I realize my own use of boldface is controversial… but what they are doing is truly insane. The fact that they put an asterisk next to the values significant after correction indicates they are aware that multiple testing is required. So why bother boldfacing p-values that they know are not significant? The overall effect is an impression that more tests are significant that is actually the case. See for yourself in their Table 4:

Table4_cannabis
Table 4
The fact that there are multiple columns is also problematic. Separate tests were performed for smoking occasions per day, joints per occasion, joints per week and smoking days per week. These measures are highly correlated, but even so multiply testing them requires multiple test correction. 

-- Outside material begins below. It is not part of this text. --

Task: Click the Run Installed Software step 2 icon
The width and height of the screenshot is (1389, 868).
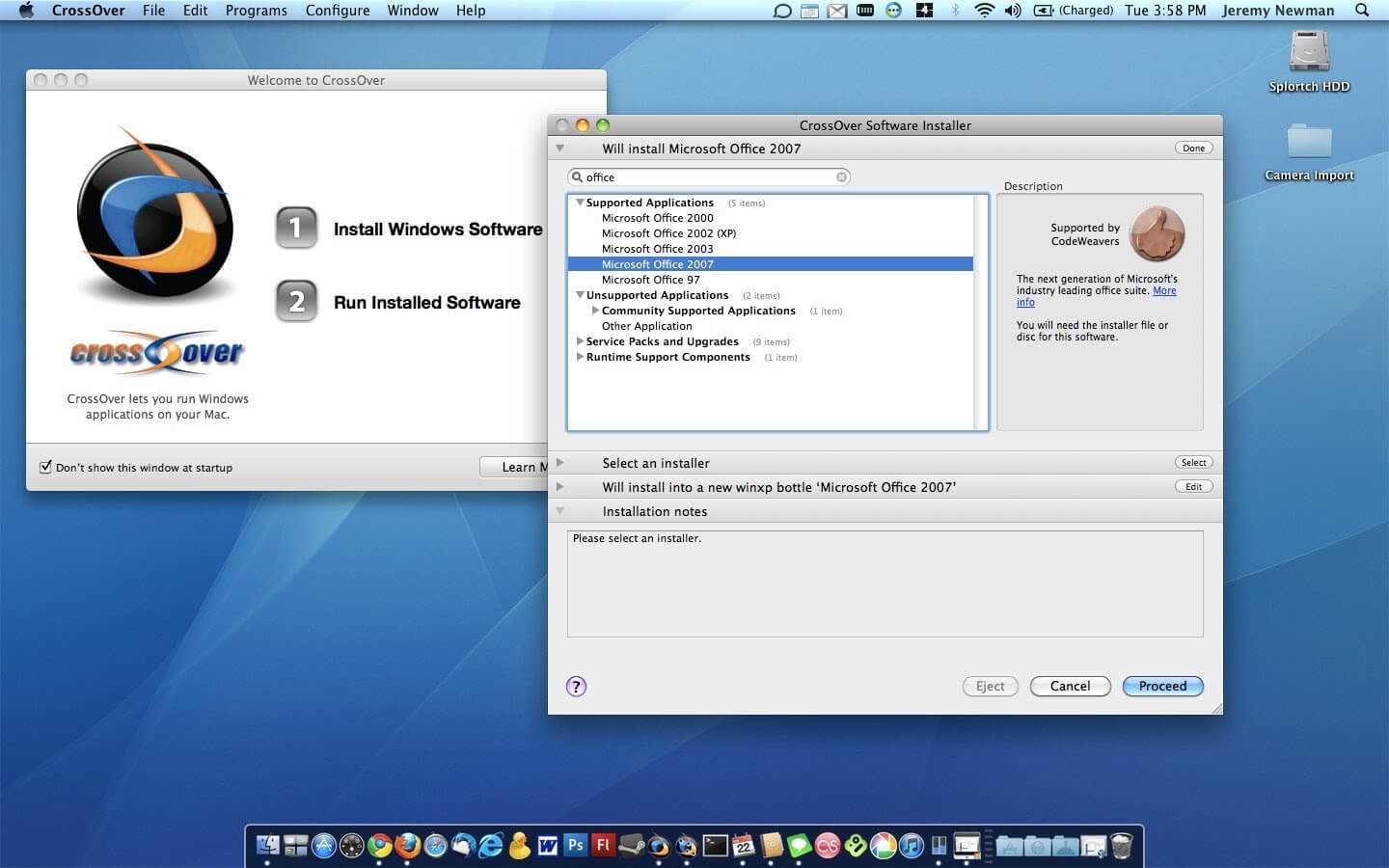Action: click(296, 302)
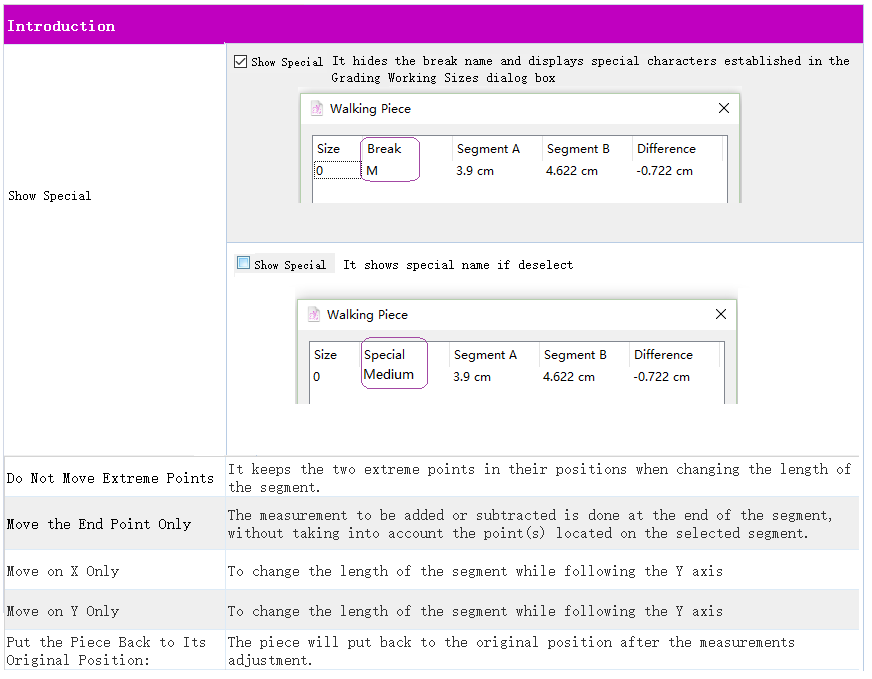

The authors simply didn’t perform it. They say “We did not correct for the number of drug use measures because these measures tend not be independent of each other”. In other words, they multiplied the number of tests by four, and chose to not worry about that. Unbelievable.
Then there is Table 5, where the authors did not report the p-values at all, only whether they were significant or not… without correction:

Table5_cannabis
Table 5
 3. CORRELATION VS. CAUSATION

This issue is one of the oldest in the book. There is even a wikipedia entry about itCorrelation does not imply causation. Yet despite the fact the every result in the paper is directed at testing for association, in the last sentence of the abstract they say “These data suggest that marijuana exposure, even in young recreational users, is associated with exposure-dependent alterations of the neural matrix of core reward structures and is consistent with animal studies of changes in dendritic arborization.” At a minimum, such a result would require doing a longitudinal study. Breiter takes this language to an extreme in the press release accompanying the article. 


I repeat the statement he made that I quoted above where I boldface the causal claim: “”Some of these people only used marijuana to get high once or twice a week. People think a little recreational use shouldn’t cause a problem, if someone is doing OK with work or school. Our data directly says this is not the case.” I believe that scientists should be sanctioned for making public statements that directly contradict the content of their papers, as appears to be the case here. There is precedent for this.